> **Assigned task A**
Decide whether each statement below agrees with the article on COVID-19 preprints. Answer yes or no for each, and quote the words of the article that settle it. (i) The researchers looked at 1,606 data points in the manuscripts they studied. (ii) Physicists made the arXiv repository accessible online in 1991. (iii) Peer review removed more data points than it added.
> **Assigned task B**
Pick up the article on COVID-19 preprints after its final sentence and write what comes next.

> **Source document**
Research findings posted online as preprints — studies made public before undergoing the review and approval of a panel of peer scientists required by most scholarly journals — often hold up quite well to that scrutiny, according to a new report on COVID-19 studies.
While preprint manuscripts have become popular in many scientific fields since physicists made their arXiv (pronounced “archive”) repository accessible online in 1991, the COVID pandemic pushed new groups of researchers into the habit of posting and consulting fresh experimental results and analyses ahead of peer review.
“Preprints have been broadly accepted in the social sciences, computer sciences, mathematics for quite a long time,” says B. Ian Hutchins, a professor in the University of Wisconsin–Madison’s Information School and leader of the new study of preprint published today in The Lancet Global Health. “Biomedical research has been more cautious, I think, precisely because people use that information for making health-altering decisions.”
The appearance and speedy global spread of a new virus — as well as the quick response by scientists around the world — forced many to reconsider that caution, weighing it against the cost of a typical delay of many months or longer for newly completed studies to clear the hurdles of a careful journal peer review.
A group of journal publishers decided during the pandemic to require preprint availability of COVID-19-related manuscripts submitted for their consideration, according to Hutchins — whose own work was, as it focused on COVID-19 studies, also required to be made available as a (deeply meta) preprint.
The UW–Madison researchers chose at random 100 COVID-19 studies that had been posted as preprints and then subjected to peer review and successfully published by journals. They examined how peer review affected 1,606 data points in the manuscripts, representing four types of data common to the COVID study genre: the closely-related infection fatality rates and case fatality rates, basic viral reproduction rates (how many people an infected person is expected to infect) and disease incidence (the number of new people infected in a given time period).
“That was a strength of using infectious-disease research for this study,” Hutchins says. “Because when you talk about case fatality rate, there’s an agreed-upon definition of what that is, broadly speaking, and so we could make better comparisons of that data across different labs.”
Comparing preprint manuscripts to the eventual published versions of the individual studies, about 90 percent of those 1,606 data points were still in the text after peer review. More than 170 were edited out and more than 300 new data points were added across the 100-study sample.

> **Extracted data**

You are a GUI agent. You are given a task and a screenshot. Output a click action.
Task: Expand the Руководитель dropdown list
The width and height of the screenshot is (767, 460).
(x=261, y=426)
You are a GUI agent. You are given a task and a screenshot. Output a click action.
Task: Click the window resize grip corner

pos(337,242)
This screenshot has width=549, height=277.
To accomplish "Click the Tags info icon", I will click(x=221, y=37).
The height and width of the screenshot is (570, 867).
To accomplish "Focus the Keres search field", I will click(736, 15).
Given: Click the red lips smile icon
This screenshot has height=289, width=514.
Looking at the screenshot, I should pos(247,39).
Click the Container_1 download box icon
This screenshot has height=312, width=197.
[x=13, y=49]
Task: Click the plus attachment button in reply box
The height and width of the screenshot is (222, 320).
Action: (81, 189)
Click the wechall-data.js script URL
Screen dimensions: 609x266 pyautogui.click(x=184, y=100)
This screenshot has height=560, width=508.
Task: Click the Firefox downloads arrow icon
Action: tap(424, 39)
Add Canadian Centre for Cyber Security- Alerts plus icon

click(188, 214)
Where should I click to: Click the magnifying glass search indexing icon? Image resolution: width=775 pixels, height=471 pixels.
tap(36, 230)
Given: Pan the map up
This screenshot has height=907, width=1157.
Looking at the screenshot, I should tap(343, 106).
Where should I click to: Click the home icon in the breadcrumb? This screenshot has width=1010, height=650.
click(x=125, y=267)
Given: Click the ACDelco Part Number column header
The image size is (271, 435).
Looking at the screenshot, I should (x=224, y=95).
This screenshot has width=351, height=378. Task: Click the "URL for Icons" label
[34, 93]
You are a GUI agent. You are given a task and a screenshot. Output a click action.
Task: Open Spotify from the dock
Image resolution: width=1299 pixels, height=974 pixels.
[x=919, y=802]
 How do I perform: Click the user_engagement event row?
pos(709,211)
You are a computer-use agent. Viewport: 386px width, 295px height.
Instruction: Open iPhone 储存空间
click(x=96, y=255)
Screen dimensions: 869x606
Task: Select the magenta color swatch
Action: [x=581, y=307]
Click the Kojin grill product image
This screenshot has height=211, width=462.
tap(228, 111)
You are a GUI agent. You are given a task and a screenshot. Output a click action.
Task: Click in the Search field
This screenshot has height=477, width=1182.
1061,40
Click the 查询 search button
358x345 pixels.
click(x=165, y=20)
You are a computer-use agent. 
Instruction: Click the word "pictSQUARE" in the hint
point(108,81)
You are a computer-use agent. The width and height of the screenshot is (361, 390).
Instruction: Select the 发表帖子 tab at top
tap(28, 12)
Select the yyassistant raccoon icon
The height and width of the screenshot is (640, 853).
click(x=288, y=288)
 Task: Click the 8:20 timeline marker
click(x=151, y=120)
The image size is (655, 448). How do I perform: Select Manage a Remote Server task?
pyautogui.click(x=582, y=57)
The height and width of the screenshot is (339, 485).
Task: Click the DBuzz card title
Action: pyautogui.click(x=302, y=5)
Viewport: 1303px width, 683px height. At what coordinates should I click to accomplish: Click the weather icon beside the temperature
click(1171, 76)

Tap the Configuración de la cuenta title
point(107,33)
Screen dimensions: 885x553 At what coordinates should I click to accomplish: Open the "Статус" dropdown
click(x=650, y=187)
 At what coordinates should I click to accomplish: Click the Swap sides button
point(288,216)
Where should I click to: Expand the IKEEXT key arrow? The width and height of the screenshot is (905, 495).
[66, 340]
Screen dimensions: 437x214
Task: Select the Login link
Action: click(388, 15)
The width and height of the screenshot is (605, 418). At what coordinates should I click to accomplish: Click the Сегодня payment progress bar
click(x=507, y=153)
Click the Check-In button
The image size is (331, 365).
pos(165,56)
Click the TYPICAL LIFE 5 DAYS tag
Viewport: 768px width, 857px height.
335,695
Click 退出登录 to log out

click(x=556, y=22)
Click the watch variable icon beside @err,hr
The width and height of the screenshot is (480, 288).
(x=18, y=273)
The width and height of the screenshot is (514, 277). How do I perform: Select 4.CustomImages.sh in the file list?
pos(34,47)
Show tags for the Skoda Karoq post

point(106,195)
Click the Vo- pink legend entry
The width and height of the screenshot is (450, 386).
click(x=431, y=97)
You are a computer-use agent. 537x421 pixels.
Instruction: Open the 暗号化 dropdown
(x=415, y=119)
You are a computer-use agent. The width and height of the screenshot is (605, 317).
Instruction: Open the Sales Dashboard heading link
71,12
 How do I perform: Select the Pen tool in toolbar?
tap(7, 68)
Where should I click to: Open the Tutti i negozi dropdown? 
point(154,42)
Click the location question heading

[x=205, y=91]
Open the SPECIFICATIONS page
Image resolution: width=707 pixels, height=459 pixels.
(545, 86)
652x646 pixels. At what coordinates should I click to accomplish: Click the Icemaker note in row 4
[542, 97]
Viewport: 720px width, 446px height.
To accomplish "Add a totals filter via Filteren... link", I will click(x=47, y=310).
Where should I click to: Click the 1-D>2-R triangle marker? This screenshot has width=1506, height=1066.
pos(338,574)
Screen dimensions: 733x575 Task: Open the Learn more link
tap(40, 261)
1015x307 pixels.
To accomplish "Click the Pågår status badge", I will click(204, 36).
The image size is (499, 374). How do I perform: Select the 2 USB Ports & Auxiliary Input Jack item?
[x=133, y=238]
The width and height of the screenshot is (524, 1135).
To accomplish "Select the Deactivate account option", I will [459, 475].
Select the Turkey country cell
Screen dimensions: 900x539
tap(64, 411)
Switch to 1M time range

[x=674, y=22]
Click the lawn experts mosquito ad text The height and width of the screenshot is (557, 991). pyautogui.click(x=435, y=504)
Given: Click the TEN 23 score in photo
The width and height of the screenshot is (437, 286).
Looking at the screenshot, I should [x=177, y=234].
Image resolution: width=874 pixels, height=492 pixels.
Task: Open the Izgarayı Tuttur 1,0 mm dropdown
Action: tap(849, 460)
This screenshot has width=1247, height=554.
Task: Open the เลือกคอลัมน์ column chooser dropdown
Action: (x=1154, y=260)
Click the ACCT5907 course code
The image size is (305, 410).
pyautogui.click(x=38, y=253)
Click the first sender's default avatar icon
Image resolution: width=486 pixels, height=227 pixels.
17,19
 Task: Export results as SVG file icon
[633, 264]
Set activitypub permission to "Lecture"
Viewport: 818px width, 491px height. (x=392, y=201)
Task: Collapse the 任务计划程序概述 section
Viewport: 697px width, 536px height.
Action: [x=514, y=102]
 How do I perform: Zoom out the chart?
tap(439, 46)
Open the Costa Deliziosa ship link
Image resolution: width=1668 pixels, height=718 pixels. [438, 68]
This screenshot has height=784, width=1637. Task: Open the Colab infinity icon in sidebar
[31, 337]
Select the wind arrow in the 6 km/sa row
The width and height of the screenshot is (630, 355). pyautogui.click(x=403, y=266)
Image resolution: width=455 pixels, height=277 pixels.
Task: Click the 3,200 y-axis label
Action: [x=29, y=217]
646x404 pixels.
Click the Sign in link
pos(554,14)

> **Output A**
(i) Yes: "They examined how peer review affected 1,606 data points in the manuscripts"
(ii) Yes: "since physicists made their arXiv (pronounced “archive”) repository accessible online in 1991"
(iii) No: "More than 170 were edited out and more than 300 new data points were added across the 100-study sample."

> **Output B**
And while the researchers found the confidence intervals associated with estimates — “that’s like the margins of error you hear about in polling,” Hutchins says — had tightened about 7% after peer review, changes in the actual estimates were minor and statistically insignificant.
“Wild swings between preprint and published versions would be hard to explain,” Hutchins says. “But that’s not what we see. There’s not a whole lot of change in the data reported and the estimates based on that data.”
Quantifying the differences typically seen after studies cross the peer-review finish line can help consumers of the freshest science consider how much weight they give preprint results as they report on discoveries or issue public health guidance.
“Journalists and policymakers should look at the fact that 90% of the data points make it through peer review, should get a sense for how much they usually change, and ask themselves, am I comfortable accepting that degree of change?” Hutchins says. “The answer to that may depend based on the stakes of the decision. If all you’re worried about is your reputation, you might be open to a different amount of risk than if you’re making life-or-death decisions.”
The National Institutes of Health has promoted preprint manuscripts as a way to accelerate the pace of scientific discovery, according to Hutchins, who developed iCite, a curated search tool for COVID-19 research, while working at NIH.
Hutchins co-authored the new study with statistician Honghan Ye, who completed his doctorate at UW–Madison in 2021, and several UW–Madison undergraduate students, and hopes to expand his preprint studies to include a broader range of scientific fields and how preprint quality has changed over time.